Townhall...
All
the Bad Parents Out There Raise
Your Hand
8/31/2011
By Marybeth Hicks
Ok,
fess up. Are you a good parent or
a bad one?
Last
week, bad parents were all over
the news, so if you weren’t plastered throughout the media for pouring
hot
sauce down your son’s throat, shaving your daughter’s head for lying,
or
otherwise terrorizing the little ones in your care, you’re not as bad
as some.
The
story that typifies bad for me
bore this headline: “Brother and sister sue mom; claim emotional
distress and
bad parenting.” That’s right.
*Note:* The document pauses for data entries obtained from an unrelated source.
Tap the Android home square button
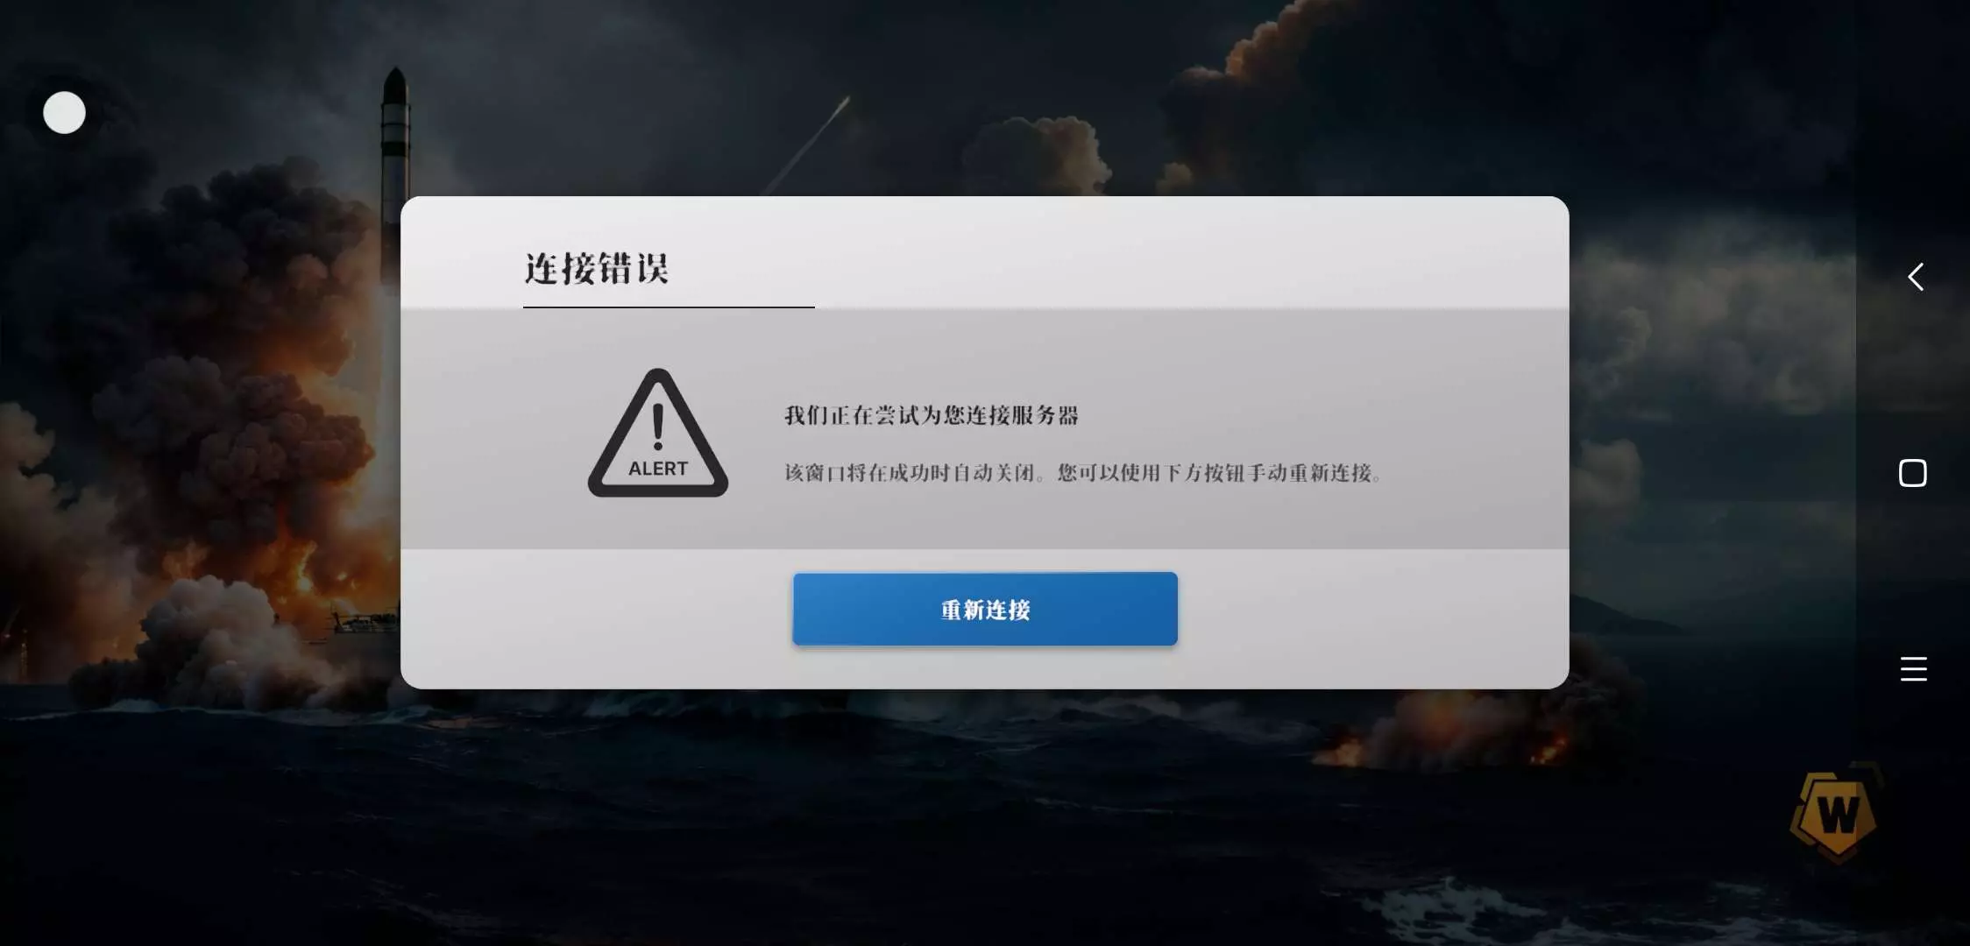1970x946 pixels. coord(1913,473)
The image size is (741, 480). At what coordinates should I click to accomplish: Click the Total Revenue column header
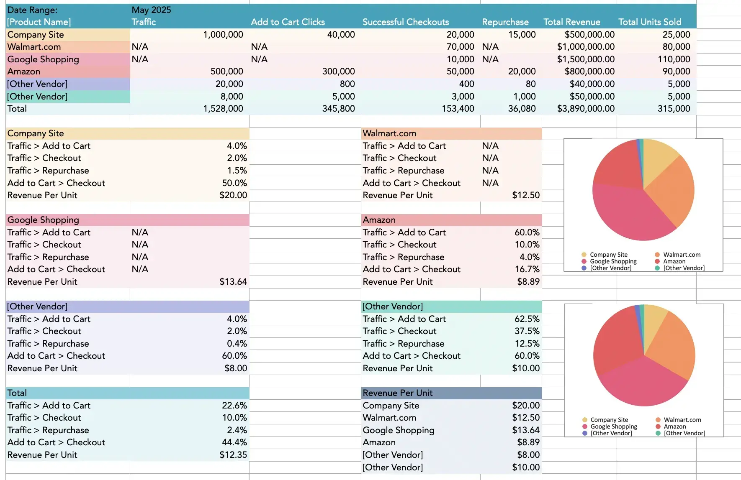pyautogui.click(x=571, y=22)
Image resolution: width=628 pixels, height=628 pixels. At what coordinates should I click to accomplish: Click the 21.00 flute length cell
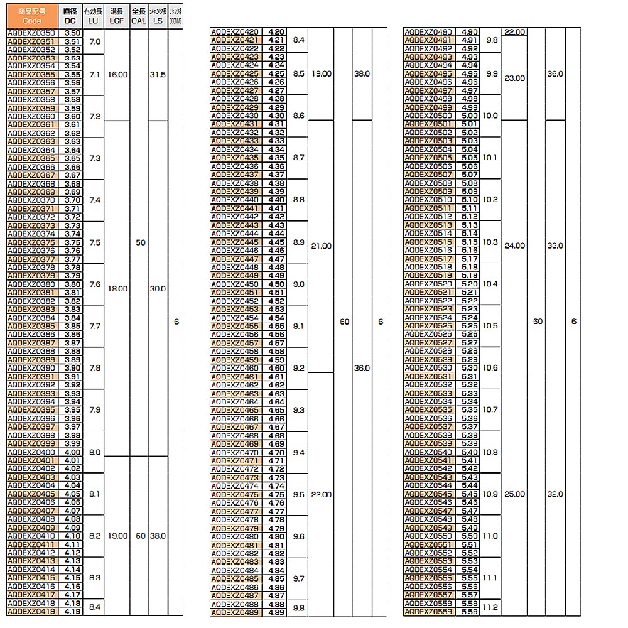(321, 246)
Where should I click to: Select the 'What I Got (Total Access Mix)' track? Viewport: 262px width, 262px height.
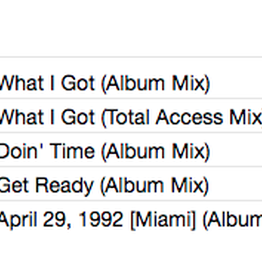click(131, 117)
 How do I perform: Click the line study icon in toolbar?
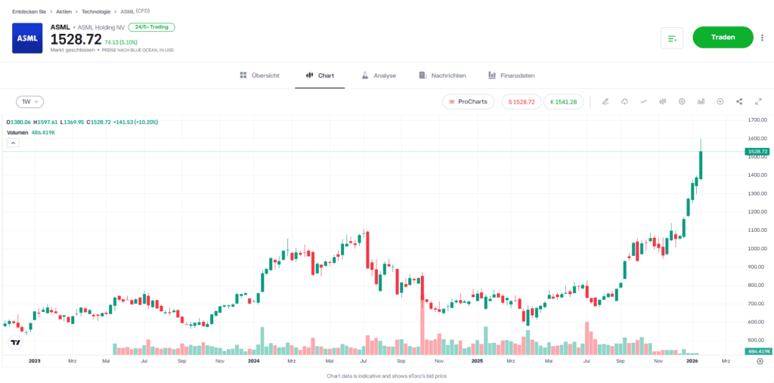pos(644,101)
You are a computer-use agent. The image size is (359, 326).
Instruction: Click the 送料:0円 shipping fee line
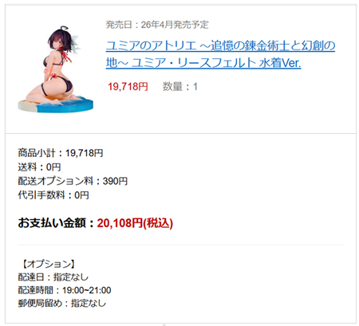coord(39,167)
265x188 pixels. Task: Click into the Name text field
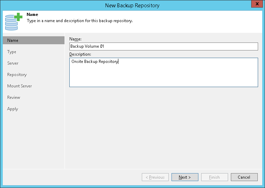point(164,46)
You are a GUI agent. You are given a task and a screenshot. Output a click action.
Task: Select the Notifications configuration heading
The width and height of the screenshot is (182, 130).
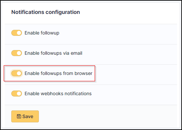[46, 12]
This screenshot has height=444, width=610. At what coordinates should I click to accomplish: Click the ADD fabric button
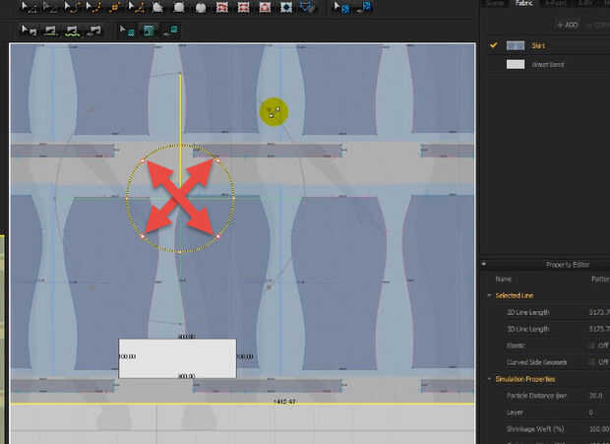coord(567,24)
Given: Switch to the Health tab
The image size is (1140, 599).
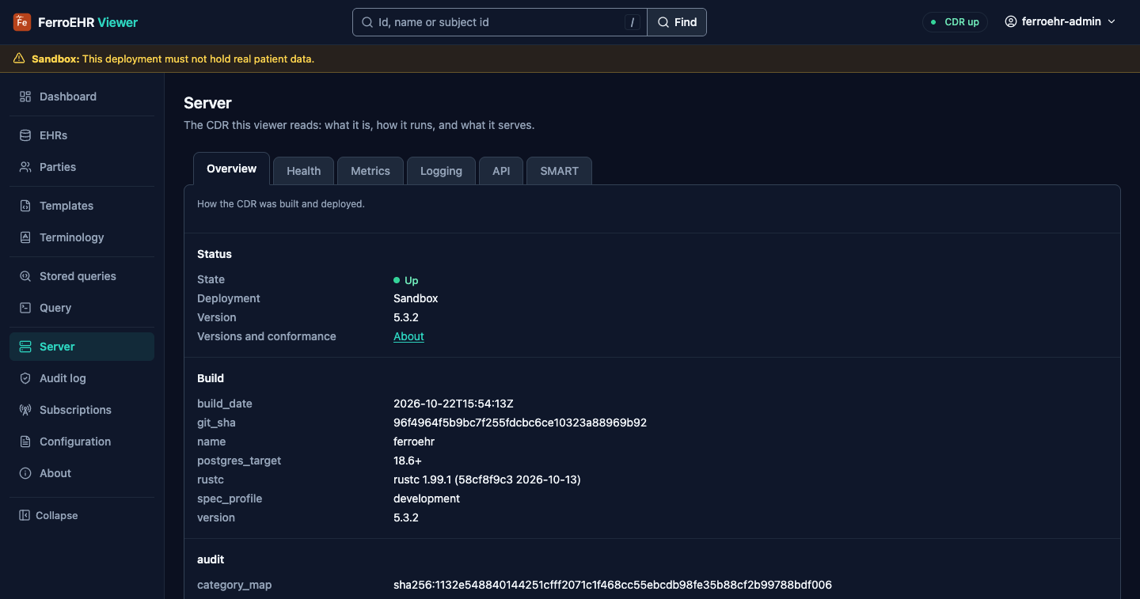Looking at the screenshot, I should (x=303, y=171).
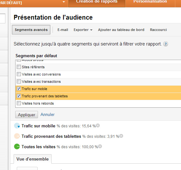Remove the Toutes les visites segment
The image size is (181, 170).
pos(100,146)
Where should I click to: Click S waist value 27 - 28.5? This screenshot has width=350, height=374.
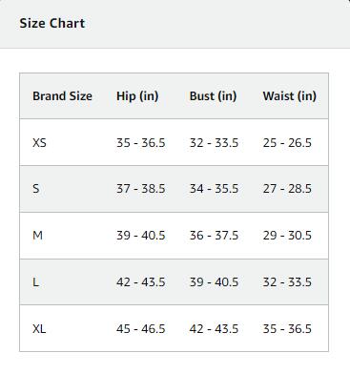pyautogui.click(x=287, y=189)

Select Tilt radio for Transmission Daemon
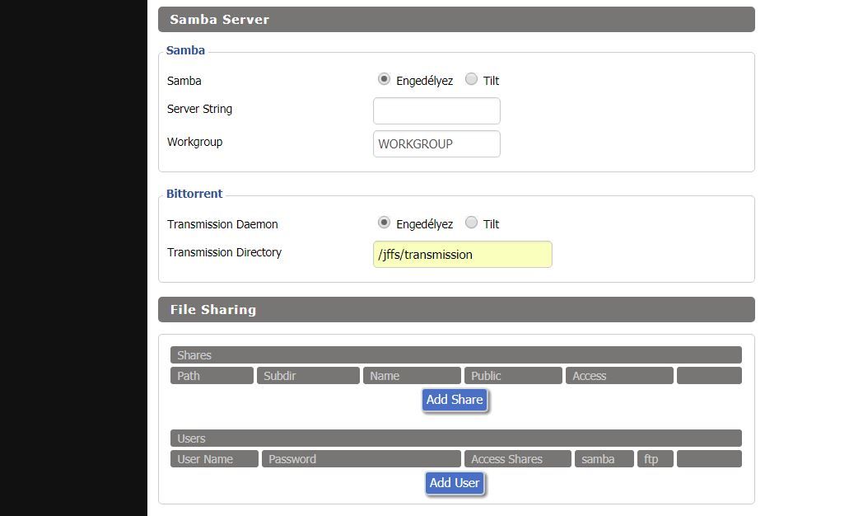[x=471, y=223]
They sued their mom.
Siblings
Steven and Kathryn Miner, now
23 and 20, respectively, filed suit in 2009 claiming their mother,
Kimberly
Garrity, caused them emotional harm because of her poor parenting.
Examples
of her mistreatment included
refusing to buy a new dress for her daughter’s homecoming dance,
sending an
“inappropriate” birthday card to her son that did not contain money or
a check,
and not sending care packages to him while he was away at college.
(Excuse
me for a second. I have to
interrupt this column to call my lawyer and file suit against my
81-year-old
mom. If I recall correctly, she made me eat spinach.)
A
little family history about the
people in this story: Ms. Garrity divorced the children’s father, also
named
Steven Miner, in 1995. Mr. Miner, an attorney, raised the children in
the
lavish Chicago suburb of Barrington after their parents’ divorce. They
grew up
in apparent privilege in a home valued at around $1.5 million.
Mr.
Miner claimed he opposed the idea
of the lawsuit and tried to talk his children out of it. When they
insisted on
going forward, he apparently then did the legal research and justified
their
legal action as a lesson in “accountability.” He even served as one of
their
attorneys.
The
lawsuit made its way to an appeals
court in Illinois before being dismissed this week. Unfortunately, Mr.
Miner
and his clients were not slapped with fines for filing a frivolous
case, or for
using the court system to act on their bitterness toward Ms. Garrity,
though it
looks to me as if that would have been warranted.
Instead,
the state appeals court said
deciding the case “could potentially open the floodgates to subject
family
child rearing to … excessive judicial scrutiny and interference.”
If
this case is obnoxious in the
extreme, it also is true that Americans seem to need outlandish
examples of bad
parenting to know what it looks like.
Well
folks, look no further than Mr.
Miner, bad dad of the year.
According
to media accounts, Mr.
Miner’s children have lived with him since his wife left him in 1995.
That
means for 16 years of their young lives, he has been the primary
parental
influence on their values and behavior.
If
parenting can be judged (and it
can’t always) by the character and values instilled in our children,
Mr.
Miner’s parenting constitutes an epic fail.
Even
if their mother abandoned them in
their childhood, allowing and assisting in a lawsuit against her will
prove to
be an equally deep emotional burden.
He
had the chance to teach his
children to be forgiving, but he taught them to be bitter. He had the
chance to
promote compassion, but he inspired pettiness.
He
could have encouraged them to be
magnanimous in the face of their disappointments, but instead he taught
them
that their narcissistic self-absorption required others to respond to
their
selfish desires.
Suing
your mom because she didn’t
spoil you strikes me as evidence that the person most involved in the
upbringing of these young people simply didn’t get the job done.
Oh,
and since my mom will read this, I
was kidding. I love spinach. Thanks for making me eat it.